→ Source material:
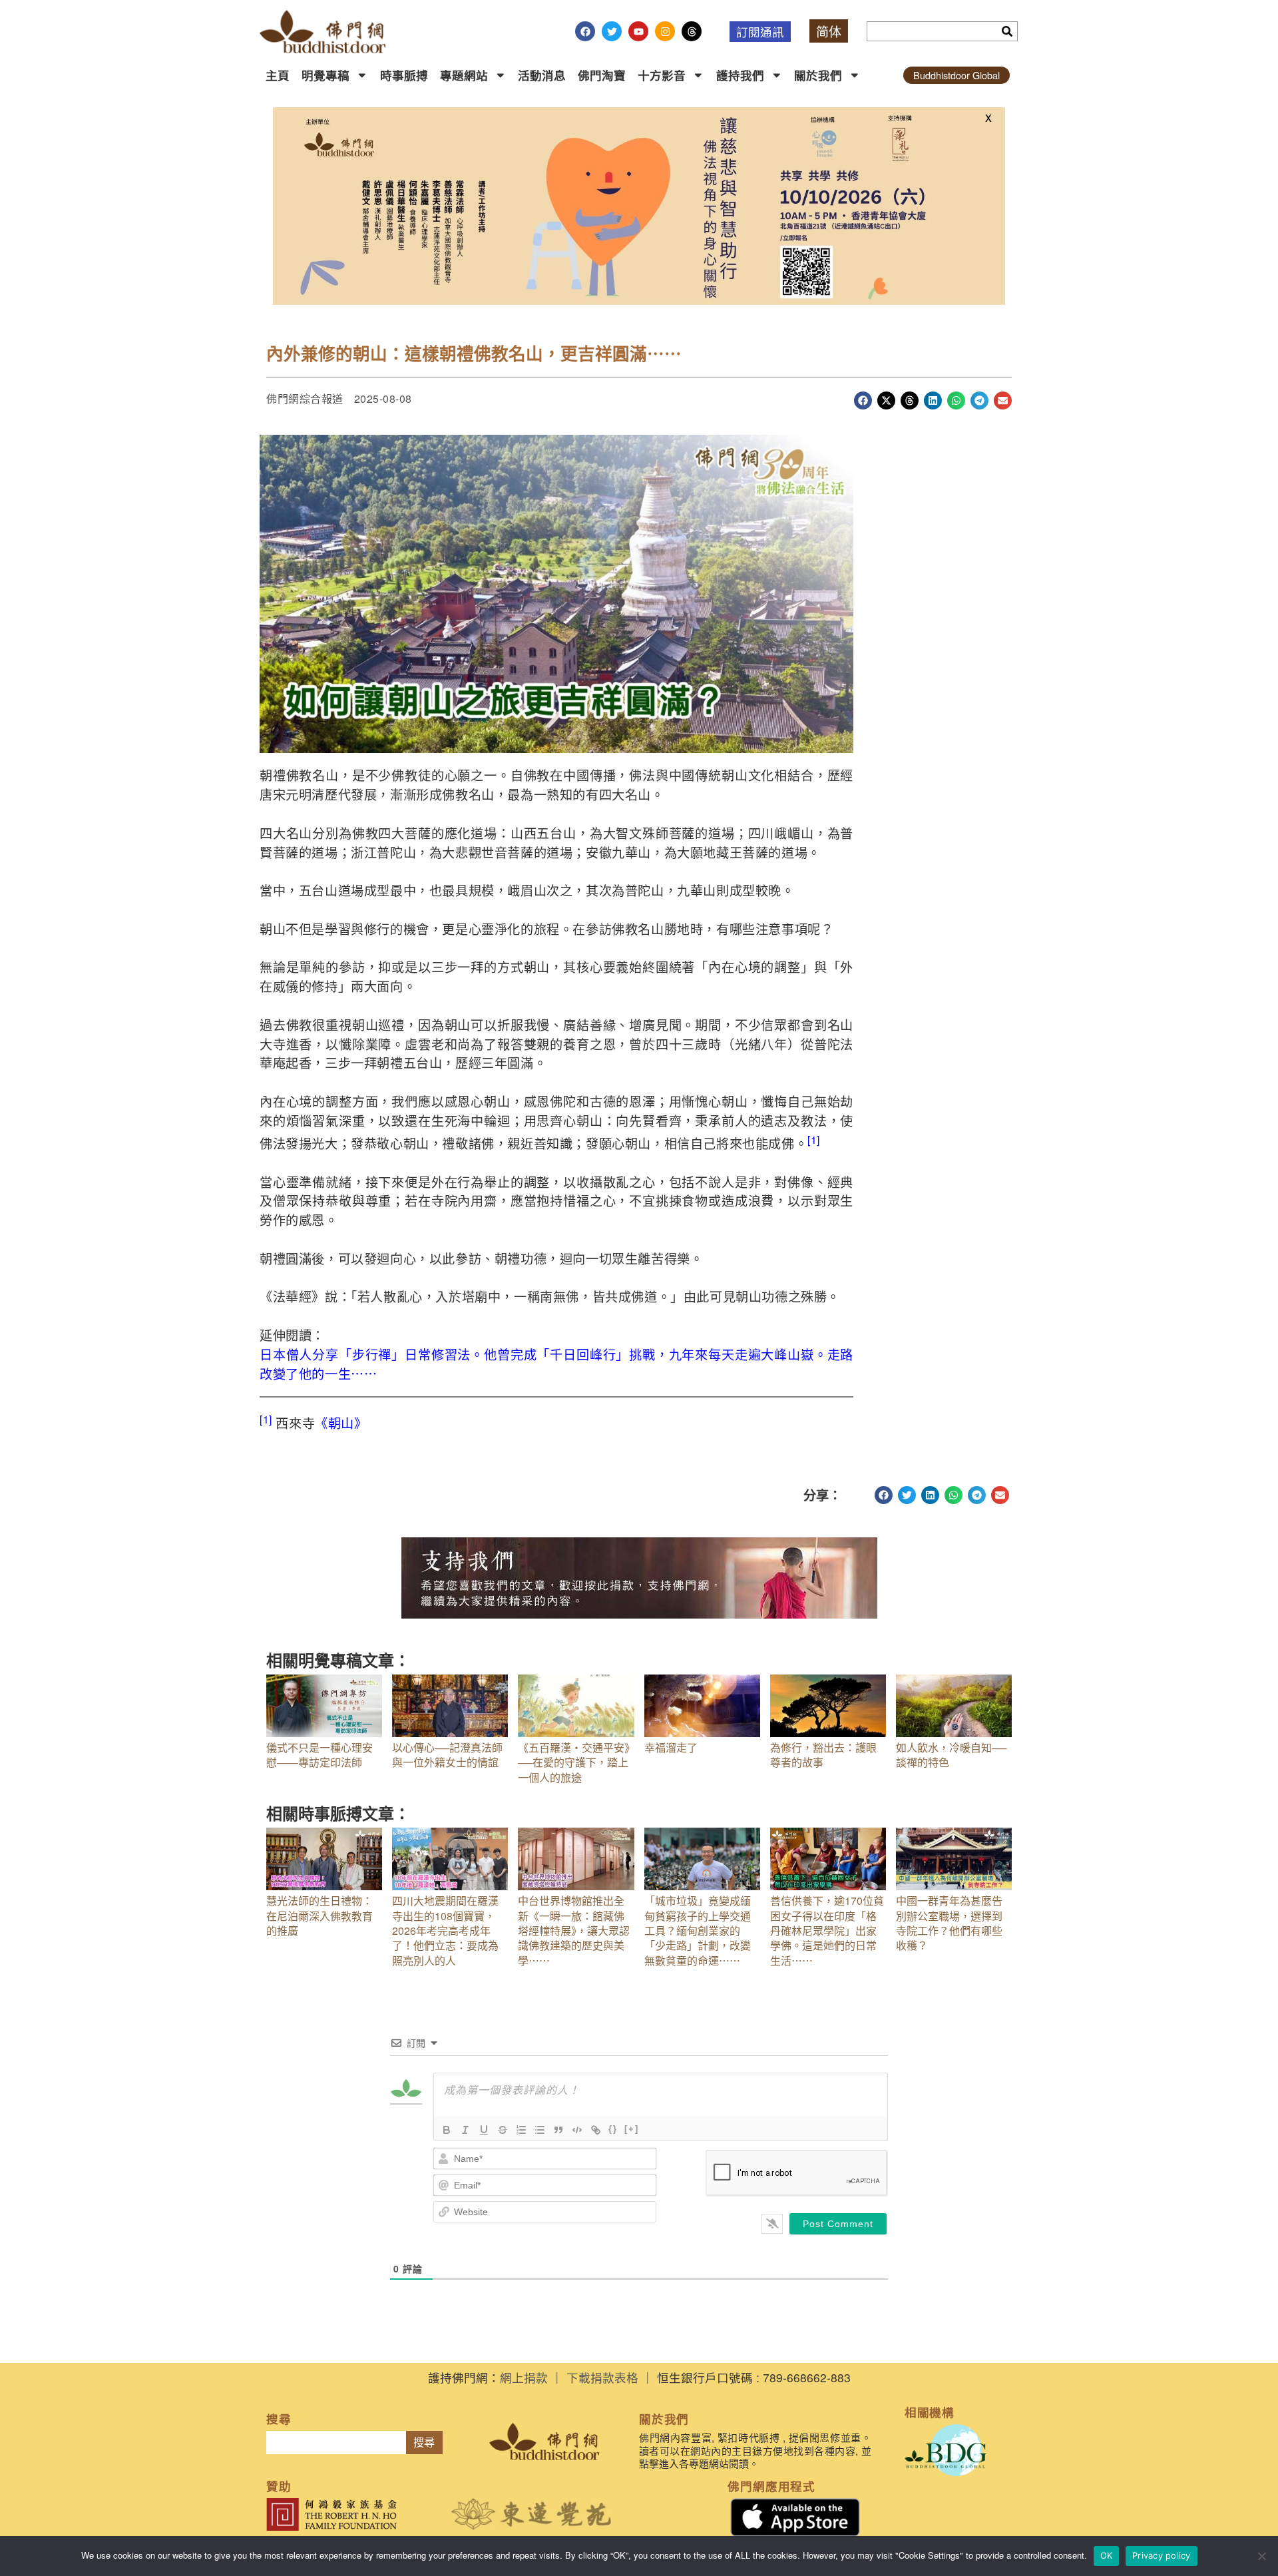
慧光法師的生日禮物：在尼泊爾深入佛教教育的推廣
* * *
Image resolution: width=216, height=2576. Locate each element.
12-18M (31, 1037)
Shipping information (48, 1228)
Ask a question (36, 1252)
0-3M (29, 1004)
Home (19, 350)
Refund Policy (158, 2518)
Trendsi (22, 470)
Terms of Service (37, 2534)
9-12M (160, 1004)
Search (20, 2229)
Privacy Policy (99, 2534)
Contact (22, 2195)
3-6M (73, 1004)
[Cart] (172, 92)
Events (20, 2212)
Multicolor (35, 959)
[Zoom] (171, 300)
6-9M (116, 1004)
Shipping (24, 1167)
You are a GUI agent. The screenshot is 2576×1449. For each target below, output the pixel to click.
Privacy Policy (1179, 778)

→ Task description:
Your task for the entries above: copy exactly the span starting with the line with "Search (20, 2229)" and going on through the line with "Privacy Policy (1179, 778)", both lines included, and nothing else.

→ Solved problem:
Search (20, 2229)
Privacy Policy (99, 2534)
Contact (22, 2195)
3-6M (73, 1004)
[Cart] (172, 92)
Events (20, 2212)
Multicolor (35, 959)
[Zoom] (171, 300)
6-9M (116, 1004)
Shipping (24, 1167)
You are a GUI agent. The screenshot is 2576×1449. For each target below, output the pixel to click.
Privacy Policy (1179, 778)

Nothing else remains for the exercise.